I have found that with the confidence that self-awareness brings, comes action that builds a sense of self, along with the development of self-esteem. For every person this will look different, but speaking personally, there are a few things I do regularly that bring me back to my ground. Every day I try to meditate, which is key to separating myself from my fears. Next I try to exercise, to quiet my mind and body and to give me a nice endorphin rush.

But by far, the most important is an attitude of service. To me, this means that I am aiming to improve the lives of others who may need it. This does not come at a cost to my own health, but as a way to see myself as an integral part of doing better. It feels really wonderful to be in a stressful situation, and choose to act in a way that helps rather than hinders. I take this attitude onto sets, into my relationships, and into my work outside modeling. I of course mess up regularly. I am a human being with an ego. But mess ups are a great learning experience, they give you a nice little insight to the parts of you that need a little more attention.

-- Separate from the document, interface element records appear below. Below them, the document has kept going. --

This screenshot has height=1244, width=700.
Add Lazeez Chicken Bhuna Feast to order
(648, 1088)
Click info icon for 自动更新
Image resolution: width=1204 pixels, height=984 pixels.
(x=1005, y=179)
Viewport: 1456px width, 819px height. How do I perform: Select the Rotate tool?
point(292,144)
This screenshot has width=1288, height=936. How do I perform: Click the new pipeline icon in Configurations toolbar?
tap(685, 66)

Doing the above pulls you out of future tripping and into the present. Night will follow day. There’s not a lot to be done about it – all that we can focus on is how we react in this situation. Will we be a part of the solution, or will we just cause more trouble? I am a master future tripper – it is the leading cause of my anxiety attacks. But I am improving. I am learning to pull myself back to the present through meditation, exercise, therapy and service.

Finally, I am so sorry you are dealing with mean girls. I am beyond grateful to say that I was never bullied in high school, I had a lovely year group of girls and remain very close to them all. However, mean girls do exist beyond high school. I have had to learn how to deal with people and situations that are triggering my instinctual reflex. My knee jerk reaction is to distance and disengage. Which can be a very helpful reaction – if a bit self defeating and petulant. I would recommend you do disengage from girls who are bullying you though. Are there any other groups you can be friends with, thereby taking you out of the line of fire? Use your self reflection practice to figure out all possible courses of actions, and then choose the one that protects you the most.

In my experience, the people who cause the most pain are typically the most insecure and afraid. This in no way gives them the right to abuse you – but it does give you the chance to understand them, and to rewrite your own narrative and their role in it.

The only thing you can do in every second is exist in it. Future/past tripping, and running from the present are easy to do, and can be very seductive. But learning to square up, face the moment and choose the behavior that best reflects your moral code, is the biggest favor you can do to yourself.

From this behavior, I have found a Bridget who has evolved into someone I know and like most of the time. And when I begin to act in a way I do not like or understand, I know I have the tools to check in and edit my course.


I hope this helps – thank you for writing in!